Telemarketing aggressivo, blocca le chiamate moleste dai finti cellulari
Il nuovo blocco anti-spoofing e le misure contro il telemarketing rappresentano un passo significativo nella lotta contro le chiamate indesiderate. A partire dalla mezzanotte del 19 novembre, è entrato in vigore il divieto dell’Agcom riguardo alle telefonate effettuate dai call center attraverso numeri di telefono falsificati, noti per la pratica dello spoofing. Questo cambiamento mira a proteggere i cittadini dalle comunicazioni moleste.
cosa cambia da oggi
A seguito delle nuove disposizioni, l’Agcom ha introdotto un sistema di verifica per le chiamate provenienti dall’estero che utilizzano numeri mobili italiani.

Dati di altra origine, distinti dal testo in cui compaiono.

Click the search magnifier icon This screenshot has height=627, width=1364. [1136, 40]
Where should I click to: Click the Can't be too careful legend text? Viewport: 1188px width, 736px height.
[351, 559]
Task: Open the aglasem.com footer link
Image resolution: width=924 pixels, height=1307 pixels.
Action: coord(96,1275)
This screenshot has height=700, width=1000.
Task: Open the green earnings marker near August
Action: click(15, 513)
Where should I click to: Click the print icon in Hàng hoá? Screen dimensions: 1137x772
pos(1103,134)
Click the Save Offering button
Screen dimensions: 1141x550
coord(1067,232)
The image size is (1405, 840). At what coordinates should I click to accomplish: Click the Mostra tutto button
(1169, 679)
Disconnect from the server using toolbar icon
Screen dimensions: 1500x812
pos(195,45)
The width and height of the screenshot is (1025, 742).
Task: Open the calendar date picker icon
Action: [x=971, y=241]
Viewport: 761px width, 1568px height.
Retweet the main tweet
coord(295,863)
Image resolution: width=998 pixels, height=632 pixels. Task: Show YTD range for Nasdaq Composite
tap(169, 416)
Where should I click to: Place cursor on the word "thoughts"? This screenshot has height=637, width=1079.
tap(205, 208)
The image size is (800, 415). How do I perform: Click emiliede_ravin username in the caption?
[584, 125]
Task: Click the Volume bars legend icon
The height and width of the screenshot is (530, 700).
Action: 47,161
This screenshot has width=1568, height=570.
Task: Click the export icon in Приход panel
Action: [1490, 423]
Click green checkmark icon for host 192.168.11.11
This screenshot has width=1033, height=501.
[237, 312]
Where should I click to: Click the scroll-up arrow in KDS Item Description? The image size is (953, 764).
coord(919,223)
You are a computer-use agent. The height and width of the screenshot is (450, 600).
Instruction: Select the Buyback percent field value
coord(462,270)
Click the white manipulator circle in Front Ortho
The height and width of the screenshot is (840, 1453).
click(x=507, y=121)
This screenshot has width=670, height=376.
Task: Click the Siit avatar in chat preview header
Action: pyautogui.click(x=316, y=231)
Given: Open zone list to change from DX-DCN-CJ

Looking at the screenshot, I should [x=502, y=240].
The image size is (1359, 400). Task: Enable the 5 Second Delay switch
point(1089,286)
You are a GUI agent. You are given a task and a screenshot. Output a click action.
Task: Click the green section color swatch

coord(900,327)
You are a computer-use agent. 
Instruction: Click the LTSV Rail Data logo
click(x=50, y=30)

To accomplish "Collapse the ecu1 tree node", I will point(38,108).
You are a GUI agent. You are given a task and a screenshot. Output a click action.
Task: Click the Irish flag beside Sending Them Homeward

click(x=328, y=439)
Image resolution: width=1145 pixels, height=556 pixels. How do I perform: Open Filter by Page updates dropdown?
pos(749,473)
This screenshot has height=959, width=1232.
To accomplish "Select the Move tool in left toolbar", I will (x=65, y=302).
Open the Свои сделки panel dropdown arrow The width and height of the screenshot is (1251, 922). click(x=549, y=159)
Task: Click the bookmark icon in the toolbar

Tale sistema permetterà di accertare l’autenticità del numero chiamante, identificando l’operatore associato e la sua posizione geografica. Le chiamate che non supereranno questi controlli saranno automaticamente bloccate.
- Verifica della legittimità dei numeri telefonici
- Blocco delle chiamate da operatori non conformi
- Sospensione del roaming per operatori irregolari
Sebbene si preveda una diminuzione delle chiamate indesiderate, è probabile che queste non scompaiano completamente. Rimarranno attive le comunicazioni provenienti da call center legali in Italia e quelle con numerazione estera non italiana.
la stretta sui numeri fissi
Il blocco attuale segue quello precedente del 19 agosto, che aveva interessato solo i numeri fissi falsificati. Dall’introduzione della prima misura sono state filtrate circa 43 milioni di chiamate, evidenziando un tasso di spoofing che aveva raggiunto il 60%. Con il nuovo intervento anche i numeri di cellulare falsificati saranno soggetti a restrizioni.
la proposta Fdi: prefisso unico call center per le chiamate di telemarketing
In aggiunta al blocco delle false numerazioni, Fratelli d’Italia ha presentato un emendamento alla manovra finanziaria per introdurre un prefisso unico nazionale. Questo numero dovrà essere utilizzato dai call center per tutte le comunicazioni pubblicitarie o promozionali. L’autorità garante delle comunicazioni definirà questo prefisso come “riconoscibile e richiamabile”. Il rispetto della norma sarà obbligatorio e violazioni comporteranno sanzioni amministrative significative.
- di un prefisso unico nazionale
- Sanzioni pecuniarie da €10.000 a €500.000 per violazione
- Sospensione temporanea dell’attività di telemarketing in caso di inosservanza
L’emendamento specifica inoltre che sarà compito dell’Agcom definire modalità tecniche e regolamentari relative all’utilizzo del nuovo prefisso.